Bug reports will be moved here when the described bug has been fixed

Moderators: white, Hacker, petermad, Stefan2

User avatar
Thunderchild
Junior Member
Junior Member
Posts: 41
Joined: 2006-03-15, 21:50 UTC
Location: Ilmenau, Germany

Verify checksum: bad performance

Post by *Thunderchild »

Hello there

I found out about 8.0 and thought I'd give it a try.

Prologue
I am in the process of migrating my X-Plane installation from the internal to an external harddisk. With the whole world scenery, that's around 74 GB in 68.000 files. In order to make sure all is there and intact, I want to double-check using MD5 (the external HDD case's socket is a bit loose, and after countless hours of copying and defragmenting, there's potential for corrupt files).

Observations
In Linux, creating MD5 sums of the entire external drive partition took around 55 minutes (single-threaded). That's also roughly the time it takes to read all files (25 MB/s maximum over USB2). Because I encountered errors along the way (cable lost connection/defragmentation complication), I wanted to cross-check in Windows, because I use NTFS for that drive.

So I took the result of the Linux check, reformatted its content Windows-compatible (replaced / by \, but kept Linux-style newlines) and fed it to Total Commander, that it could verify the sums. The dialogue came up and was filled with dots for around 1.5 hours (just one line; it gets filled, emptied and filled again). Eventually, it started listing all files with the OK message, at roughly 4 files per second. So I estimate it would have taken another 5 hours to complete (I aborted after half an hour or so).

Bug?
So why is this process so slow? Is it reading and checking all files twice? If any different at all, I would have expected better performance, because NTFS is native to Windows.


Cheers

Edit: I'm now approaching it the other way around -- I create a new checksum file with TC and will then compare that file with the Linux result file. So far the speed is more what I expected (40% after about 20 minutes).
Gruß | Greetings | Quapla'
"All I ask is a tall ship and a star to steer her by."
umbra
Power Member
Power Member
Posts: 872
Joined: 2012-01-14, 20:41 UTC

Post by *umbra »

Verifying checksums is very slow indeed.

I just created a checksum for a folder full of source files. Roughly 50 000 files, 300MiB. Creating an MD5 checksum took less than 5 seconds. However checking those files took 15 minutes. Almost a half of that time was consumed by that "running dots" part.
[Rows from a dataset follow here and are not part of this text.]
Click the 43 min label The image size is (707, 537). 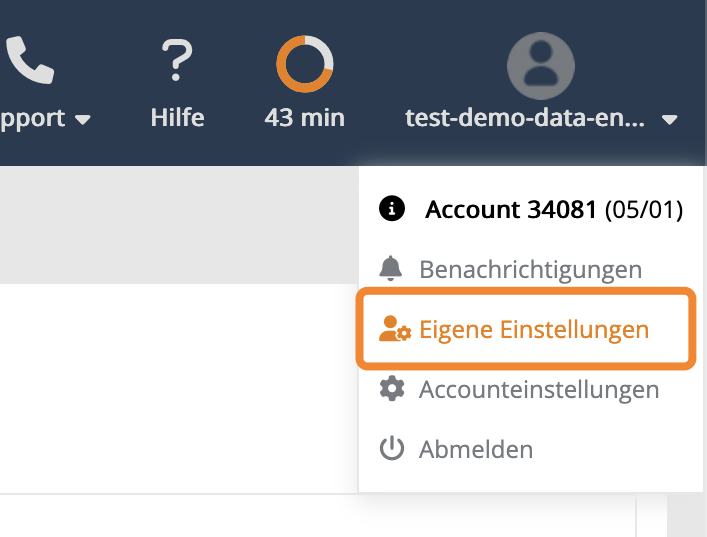(304, 118)
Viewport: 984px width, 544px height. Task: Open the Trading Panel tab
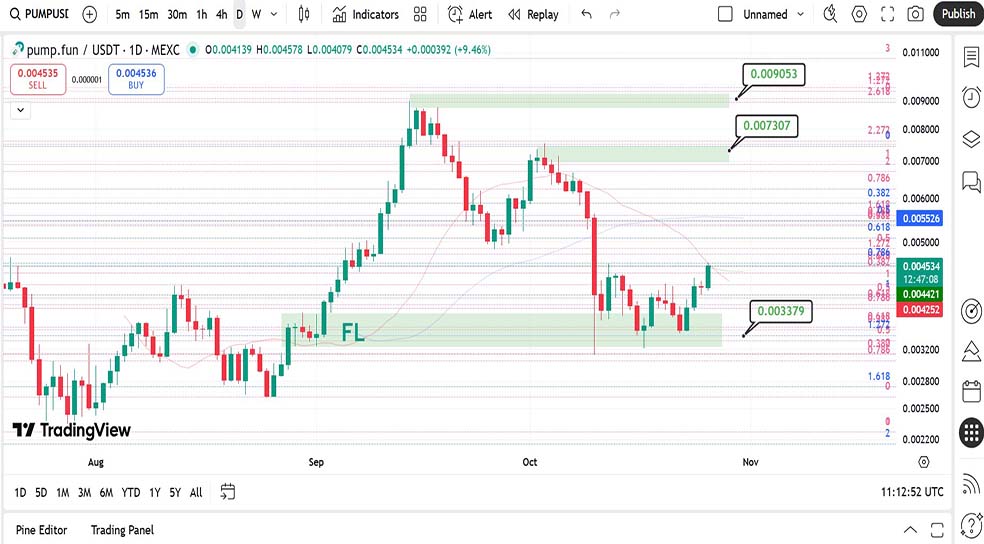pos(122,529)
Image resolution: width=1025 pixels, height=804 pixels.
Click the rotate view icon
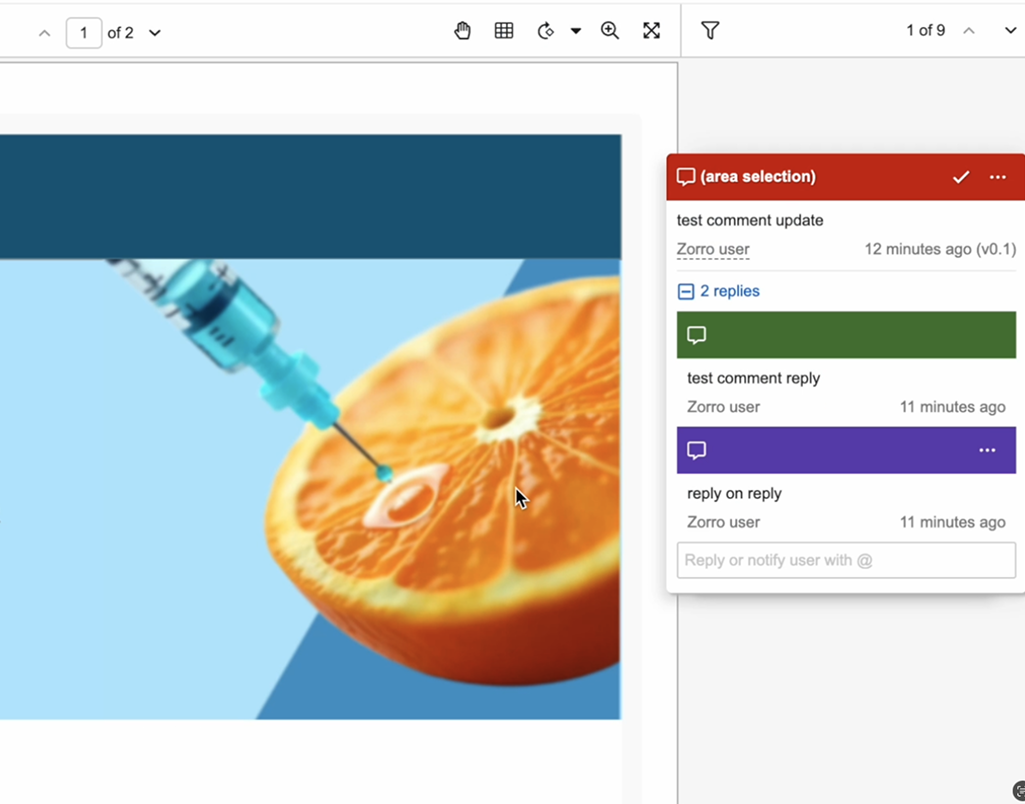[x=546, y=31]
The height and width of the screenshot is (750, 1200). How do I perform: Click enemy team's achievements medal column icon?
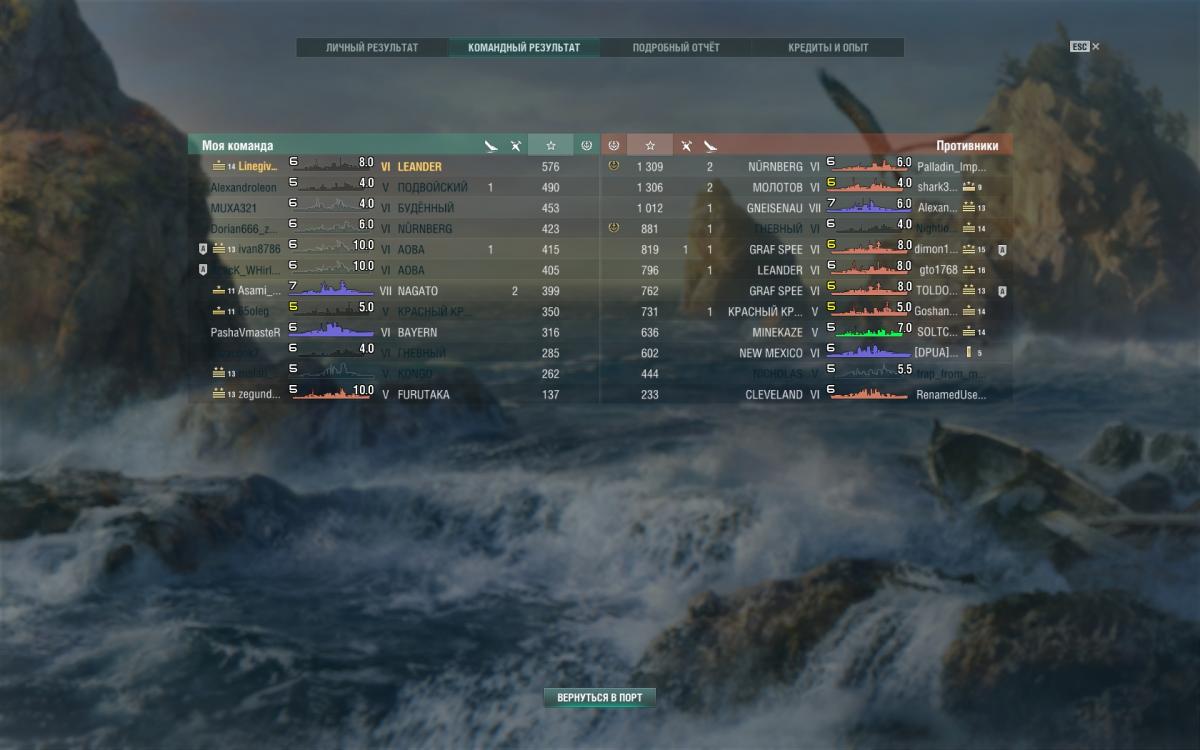coord(614,146)
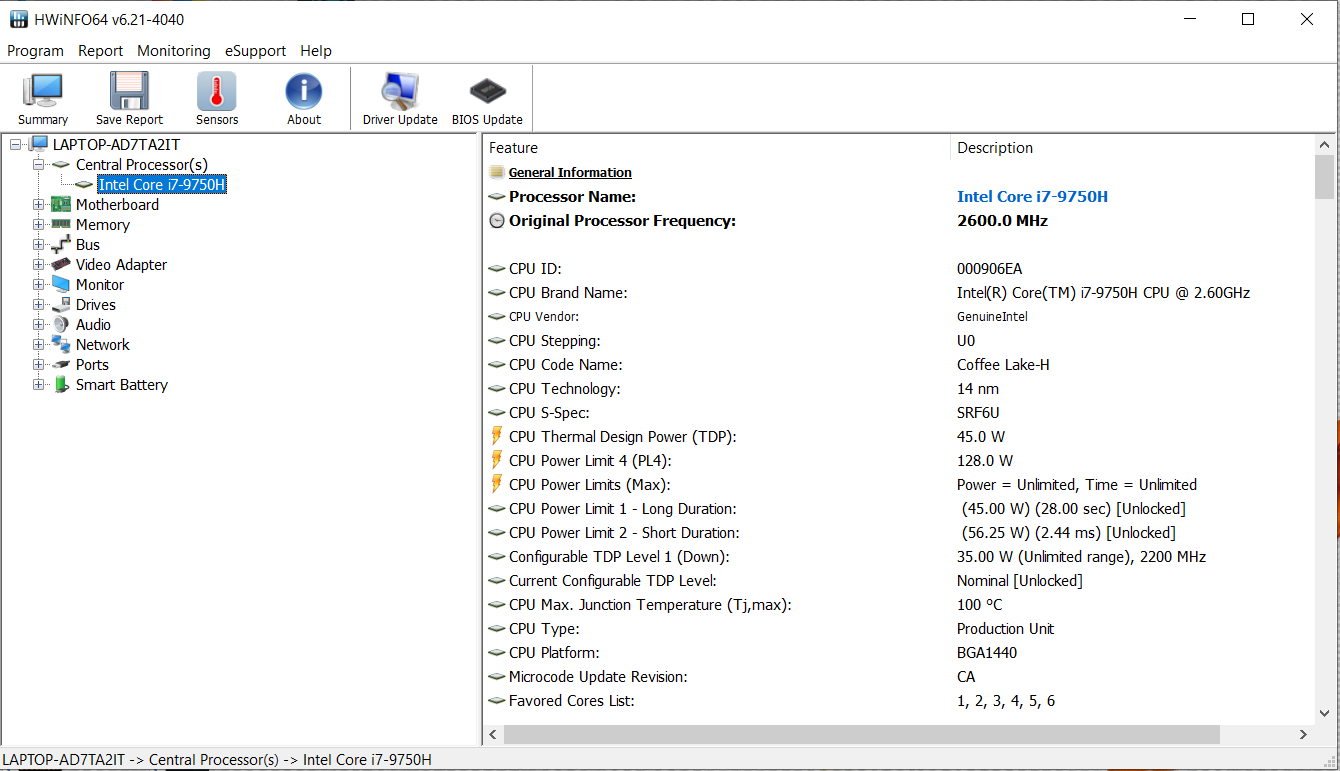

By observing TC through Process Explorer, I think I might know what's causing the slowdown (please correct me if I'm wrong).

#1
During the "running dots" part, TC loads the CRC file into memory, creates some memory structures for it and that goes through all its files and calculates an occupied space. With many files (Thunderchild said 68 000) and especially on slow drives (like Thunderchild's external harddisk) this may take a very long time.

#2
The second thing, that is slowing the process significantly, is a constant updating of processed files. With relatively small files, the updating of that list can easily take longer than the checksum calculation itself. I'm talking about normal HDD, now imagine SSD. Updating that list in a constant interval might speed things up considerably (something similar to what has been done to progress bars in the current version).

edit:
ad #2: Is it really necessary to automatically show all processed files? Showing only the bad files and the currently processed one should be enough. There should be a separate button to show a complete log. That way things would be faster, the progress would be much easier to control by eyes, plus, in the end, one could copy the entire log into a clipboard instead of a single line only, like now.
Windows 7 Pro x64, Windows 10 Pro x64
User avatar
Thunderchild
Junior Member
Junior Member
Posts: 41
Joined: 2006-03-15, 21:50 UTC
Location: Ilmenau, Germany

Post by *Thunderchild »

Perhaps, in order to make it more coherent with other TC dialogues:
show a progress bar (as is done when creating an MD5 file) during verification that shows current file/number of files, and show the current file's name underneath. So it would looks quite like the Copy dialogue. A simple label could show the number of failed verifications.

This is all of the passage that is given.